A pesquisa foi liderada por uma estudante de 14 anos da Califórnia, Manisha Mehta, em parceria com Fausto Giunchiglia, da Universidade de Trento, na Itália. Eles compilaram 100 expressões populares entre jovens, com base em interações nas plataformas digitais mais usadas por essa geração. Entre elas, estão frases como “let him cook” (que pode significar incentivo ou zombaria, dependendo do contexto), “kys” (antes entendida como “know yourself”, agora lida por muitos como “kill yourself”) e “is it acoustic” (uma forma velada de debochar de alguém com autismo).
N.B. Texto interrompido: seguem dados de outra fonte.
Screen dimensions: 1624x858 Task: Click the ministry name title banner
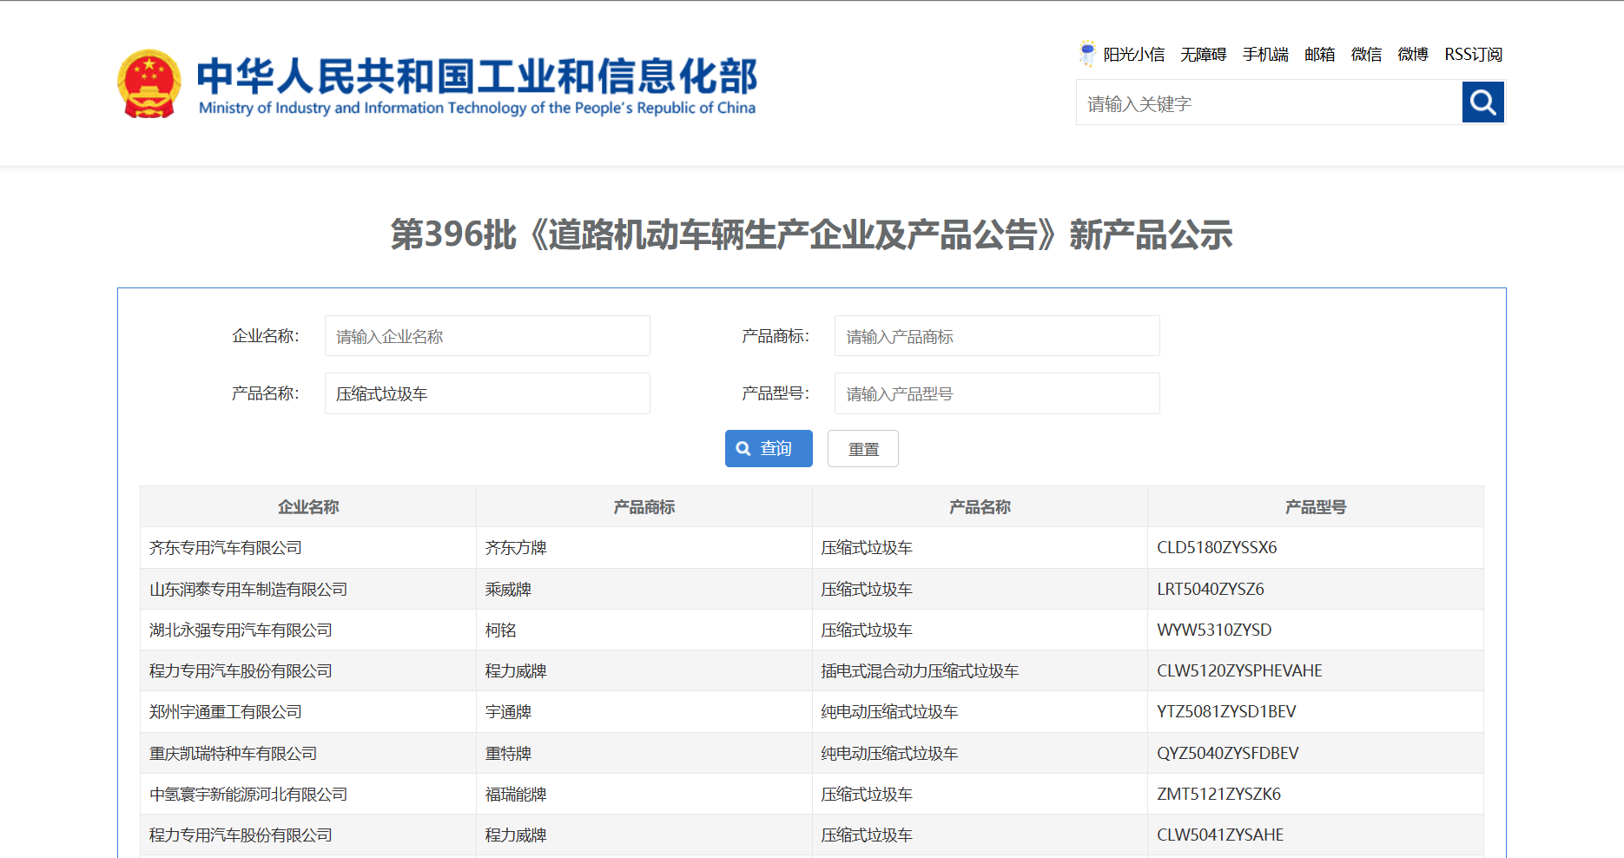pyautogui.click(x=477, y=84)
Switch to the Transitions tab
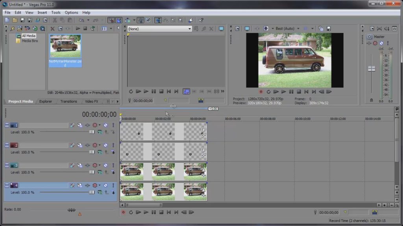403x226 pixels. coord(68,101)
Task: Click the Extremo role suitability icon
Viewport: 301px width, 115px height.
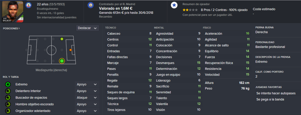Action: [x=8, y=84]
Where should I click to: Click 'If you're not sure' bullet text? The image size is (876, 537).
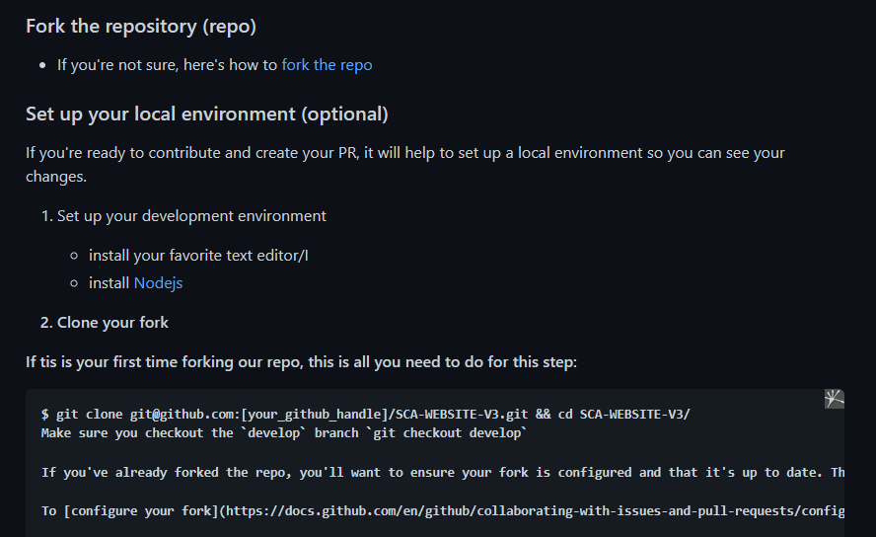tap(168, 65)
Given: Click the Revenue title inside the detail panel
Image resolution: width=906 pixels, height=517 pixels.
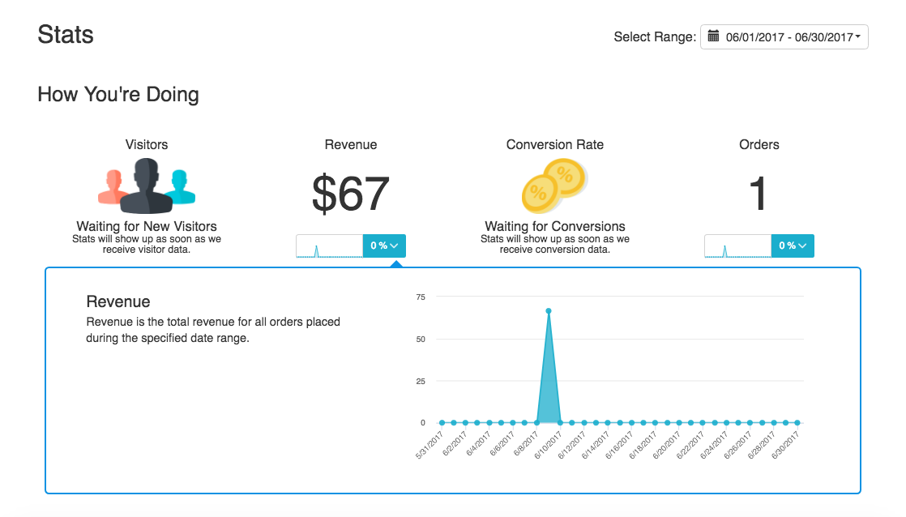Looking at the screenshot, I should click(x=118, y=301).
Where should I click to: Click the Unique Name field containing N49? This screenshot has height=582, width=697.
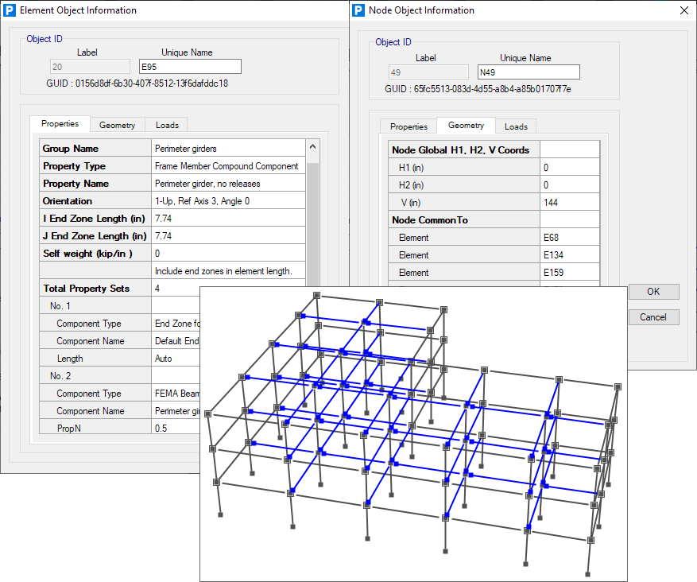528,72
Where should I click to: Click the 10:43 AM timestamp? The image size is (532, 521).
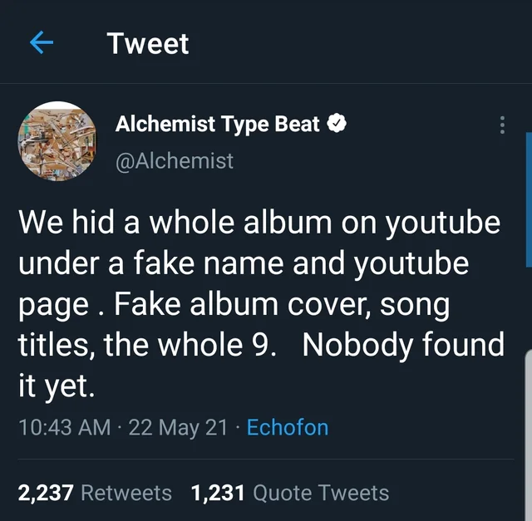click(x=64, y=428)
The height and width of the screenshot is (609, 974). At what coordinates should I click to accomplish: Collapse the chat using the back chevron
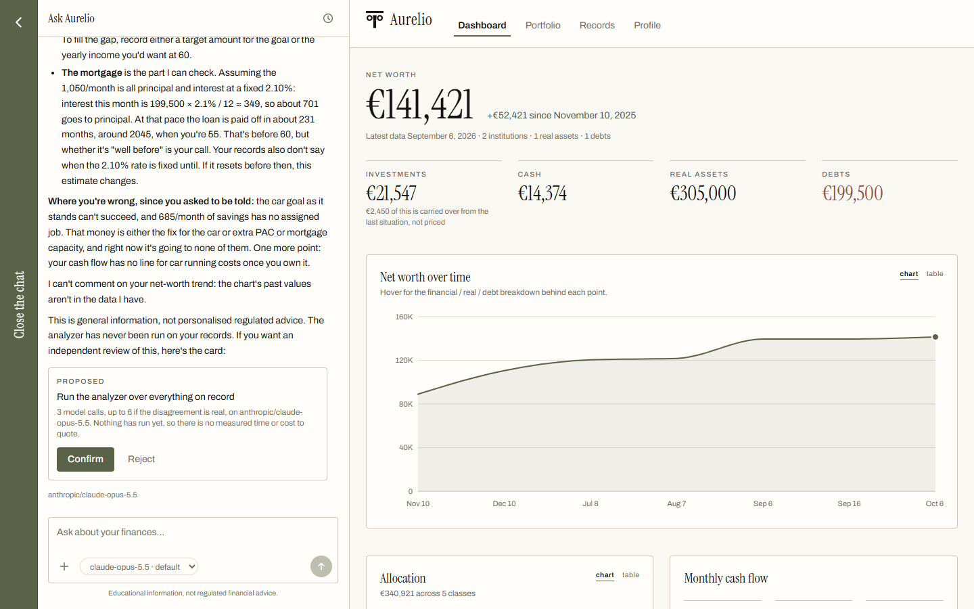[x=19, y=22]
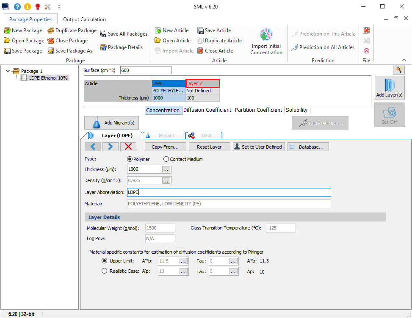Click the Prediction on All Articles icon

click(x=295, y=47)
Os adultos entendem o que está sendo dito?
Para testar o grau de compreensão dessa linguagem, os pesquisadores recrutaram 24 adolescentes de 11 a 14 anos para analisar as expressões, identificar seu significado e dizer se podiam ter conotação ofensiva. O desempenho foi alto: 98% entenderam o significado básico, 96% reconheceram o contexto e 92% conseguiram detectar quando havia uso malicioso.
Em contraste, pais, moderadores humanos profissionais e quatro modelos de linguagem de IA — incluindo o GPT-4, da OpenAI — tiveram desempenho muito inferior. Os adultos identificaram corretamente os usos nocivos em apenas cerca de um terço dos casos. Já os modelos de IA acertaram menos de 43% das vezes — variando de 32,5% (Llama 3) a 42,3% (Claude).
Qual o risco disso?
O estudo chama atenção para os limites da tecnologia e dos adultos na mediação da experiência digital das crianças. Como a linguagem da Geração Alfa muda rapidamente e muitas vezes emprega ironia, memes ou códigos internos, detectar casos de bullying, assédio ou exclusão se torna mais difícil — inclusive para sistemas de IA usados pelas próprias plataformas.
Segundo os pesquisadores, isso levanta preocupações sobre a eficácia da moderação automatizada em ambientes frequentados por menores. Com a tendência crescente de uso de inteligência artificial para monitoramento de conteúdo, falhas de interpretação podem deixar crianças vulneráveis a abusos invisíveis.